As I’ve state in so many of my previous articles, our culture is probably one of the chief reasons we never really get anywhere. Higher-ups in our society continue to appoint people who are related to them or are of some personal interest to them rather than those who may actually be competent for the job. The same can be said of our schools where students who are favored by teachers are often given more attention and special awards than those who might actually be smarter but are largely unpopular.

For a much more in-depth look at what I’m talking about, perhaps I can reveal a little about my past as a young student:

People today (those who know my real identity anyway) like to comment on how intelligent I am. However, had you known me during my school years, you would probably think of me as anything but. I was always the apathetic type. I rarely cared about what was going on in the school like sports fests and prayer meetings and my only real goal was to graduate. I was very lazy at the time and there were those who insisted that I was either dumb or crazy and, considering my behavior at the time, I couldn’t really blame them. But while I didn’t seem to care too much about academic politics between both the faculty and the students, I was aware of them but preferred to keep an air of ignorance because I often got on the wrong side of people when I took sides.

• • • •

Given exercise 1: Reproduce every row of the lines of data below word for word, leaving the pictures out.

[Lines of data]
• • • •

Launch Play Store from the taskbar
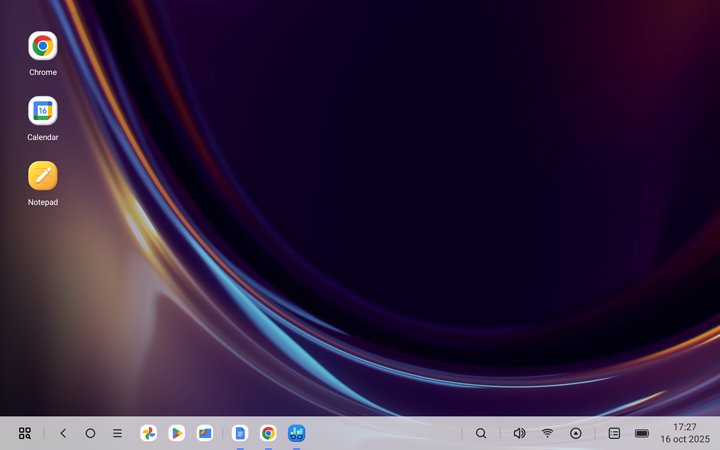Screen dimensions: 720x450 176,433
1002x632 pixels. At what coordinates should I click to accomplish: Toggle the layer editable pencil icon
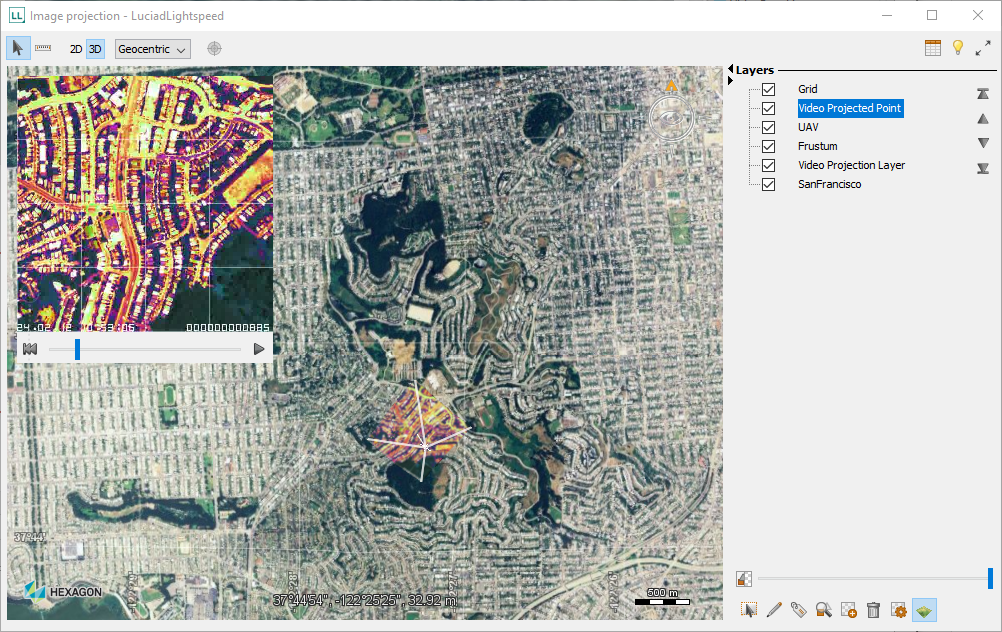[x=773, y=610]
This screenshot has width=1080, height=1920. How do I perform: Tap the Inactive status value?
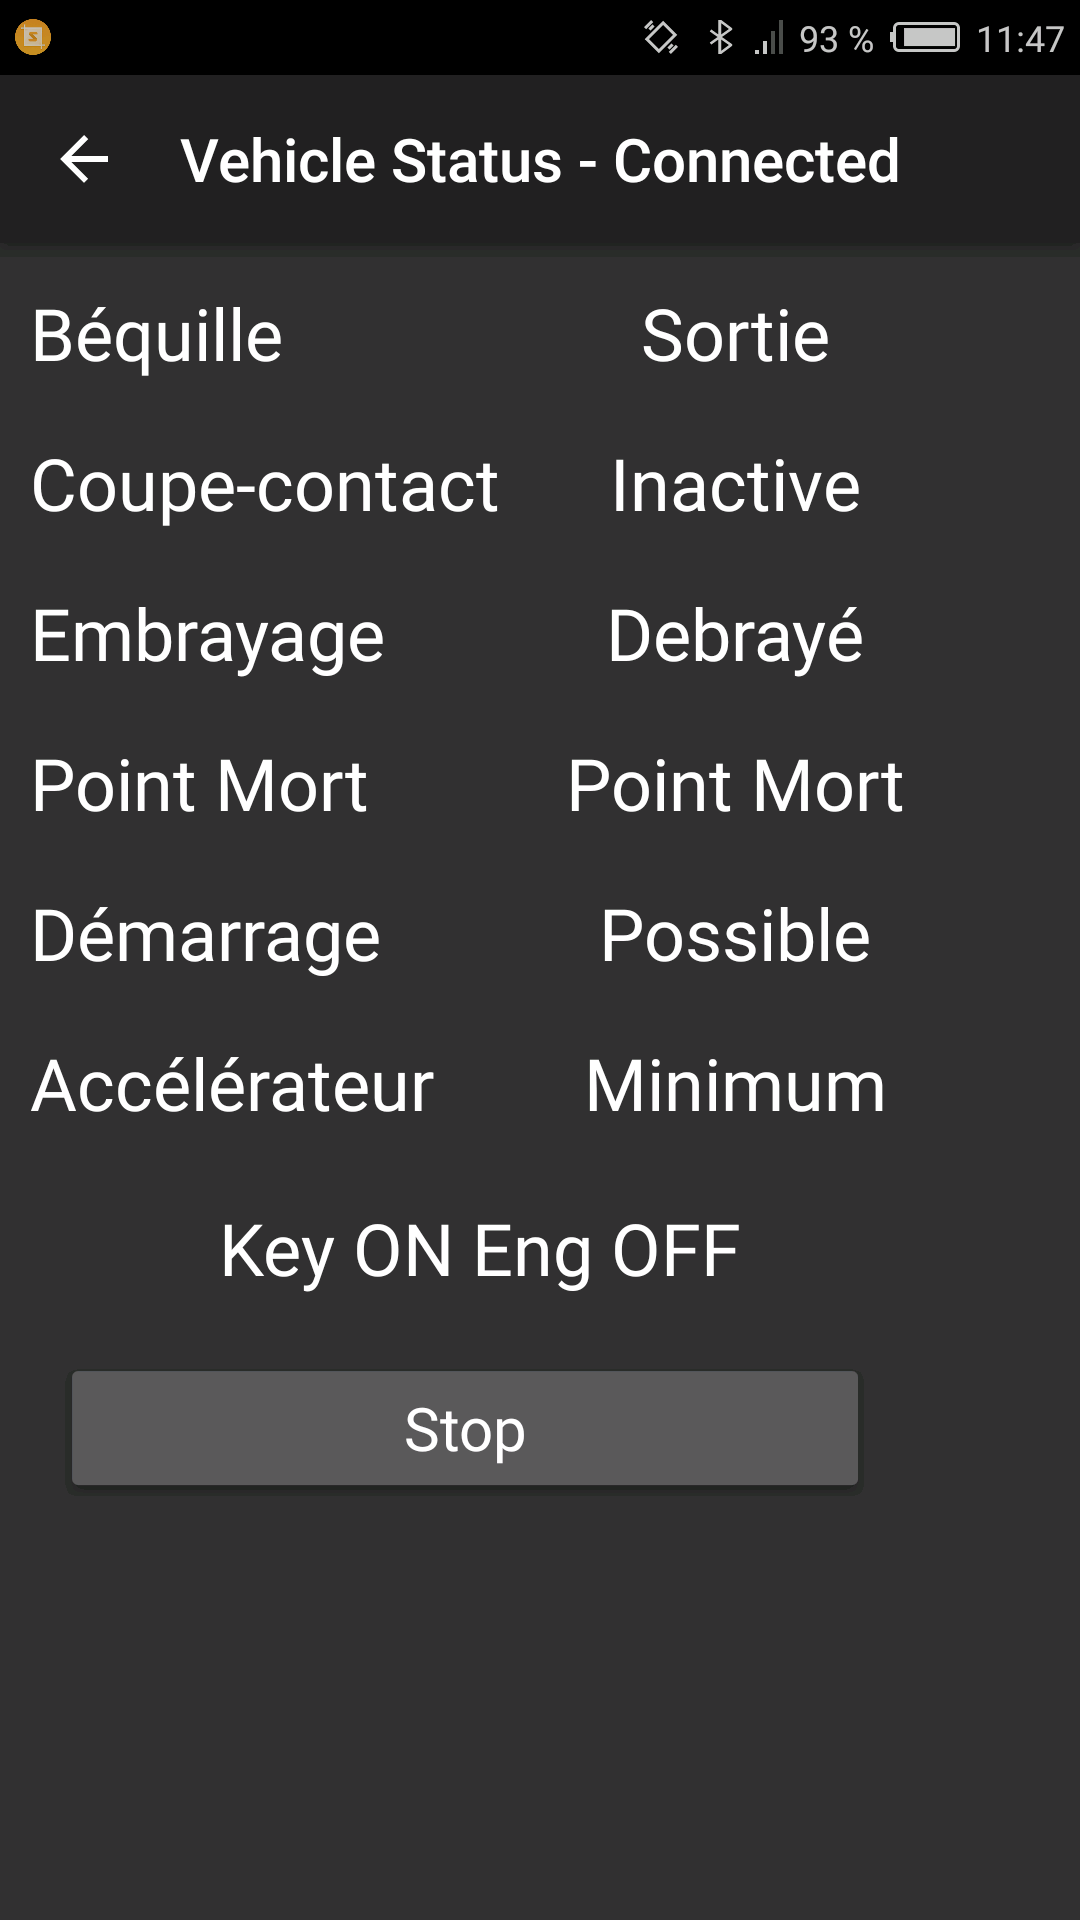click(x=735, y=486)
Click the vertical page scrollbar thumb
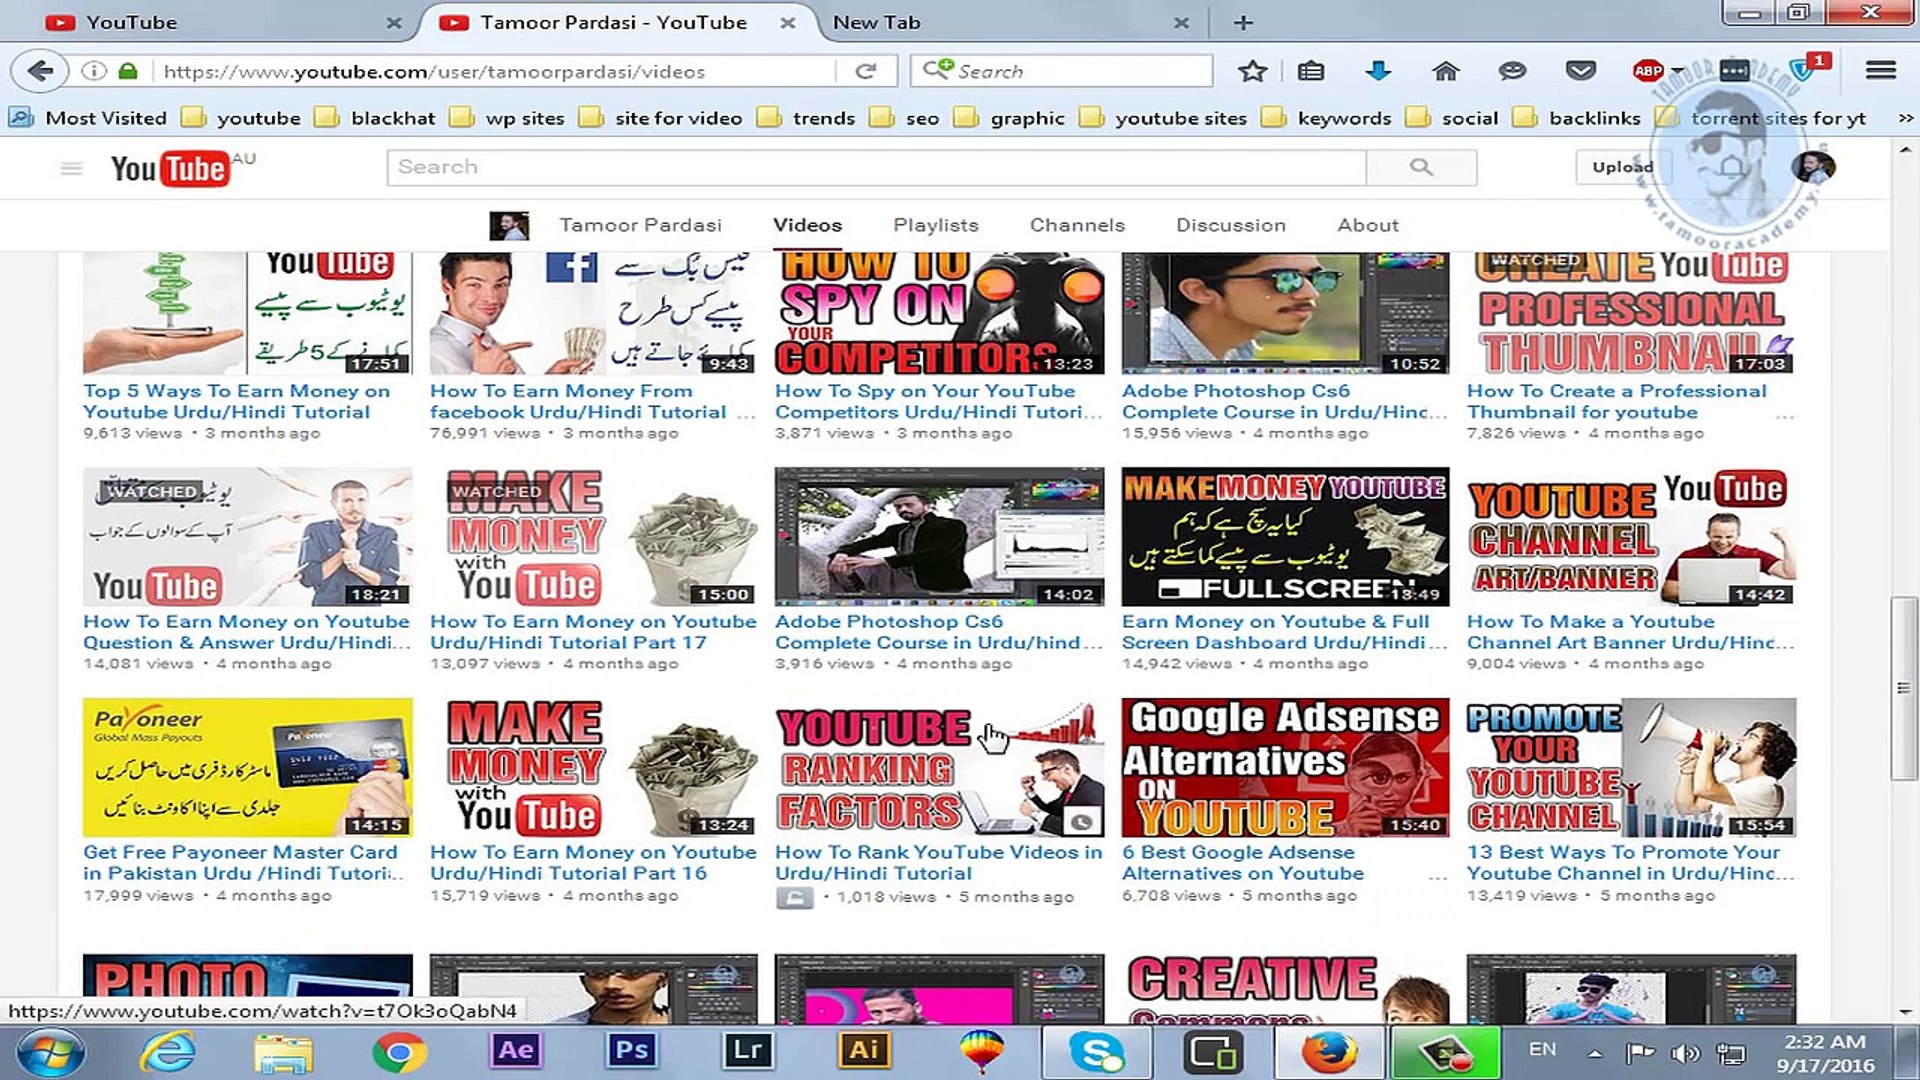Viewport: 1920px width, 1080px height. (1903, 688)
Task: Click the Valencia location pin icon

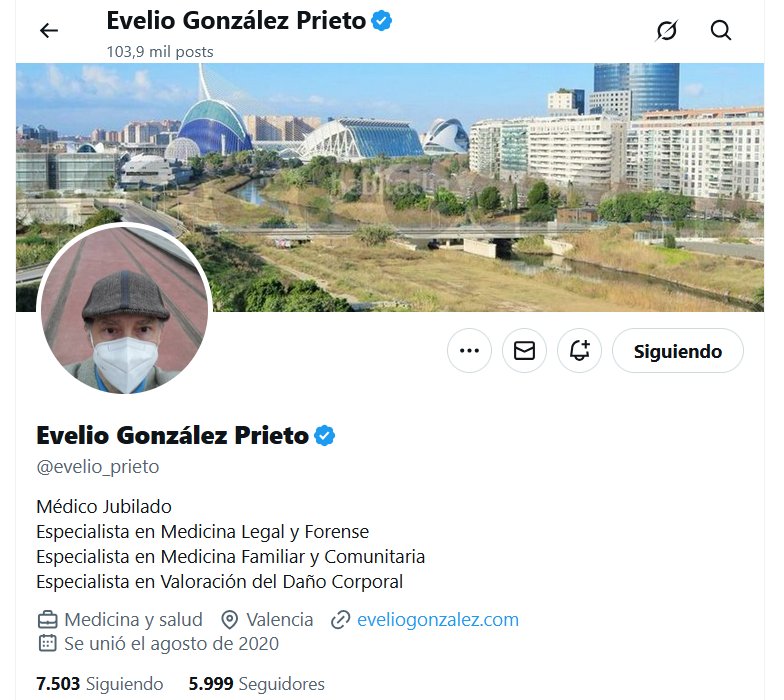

• • • •

Given exercise 2: Write the next part of the essay above on favoritism and the writer's school years, picking up right after its final sentence.

Written reply 1:
Launch Play Store from the taskbar
Screen dimensions: 720x450 176,433
1002x632 pixels. At what coordinates should I click to accomplish: Toggle the layer editable pencil icon
[x=773, y=610]
This screenshot has width=1080, height=1920. How do I perform: Tap the Inactive status value?
click(x=735, y=486)
Click the vertical page scrollbar thumb
Viewport: 1920px width, 1080px height. (1903, 688)
Task: Click the Valencia location pin icon

Written reply 2:
Then during high school, I ran into this teacher. She was very different from the norm as she was quite the histrionic type and she often didn’t like me because of my pesky attitude at the time. However, one thing that really set her apart was her often impartial attitude towards grading students. See, in the high school I studied in, the “palakasan system” seemed to be all the rage and, if a certain teacher didn’t know you much or if he or she didn’t like you, you can’t expect great grades from them. This teacher, on the other hand, was very different. While she made it clear she didn’t like me very much, she would give me considerably high marks for works she knew I put some effort into and even once praised a short story I once wrote and called it impressive. Before my high school graduation, she even went on to call me out on my lazy ways and, with a scowl that could freeze a river, told me that I was wasting my talents and compared it to letting a “good sword rot in the mud”.

Of course, I noticed similar things when I was in college. Now, I was still somewhat apathetic during my college years but I began to take a liking for literature and arts and occasionally wrote articles for our school paper. I could also add that as a kind of joke, I sometimes wrote a series of adult-themed stories to troll my editor and the rest of our school. Anyway, I had this classmate back then who would go on to become my best friend. She was a young Fil-Am girl with a passion for what she did and has proven to be and will always be a better nurse than yours truly, if indeed I can be called a “nurse” for graduating in that particular course. To be honest, while she was both passionate, driven and smart (she could also easily keep up with my pop culture quips about Fullmetal AlchemistG.I. Joe or Transformers; she would deftly catch the references I made and throw it back at me while they would easily fly over the head of any other student at the time), she wasn’t very popular with the faculty and most of the student body. While I would say that she had her own kind of beauty to her, she was not very tall (just shy of 5 feet actually) and there were those (especially those who were higher in our alleged “academic ladder”) who were probably prettier. In the end, despite her passion and talent, she was just another average student during our graduation who was just a few notches above me in terms of our academic grading system and this was all because academic institutions prefer people they know rather than those with any real talent.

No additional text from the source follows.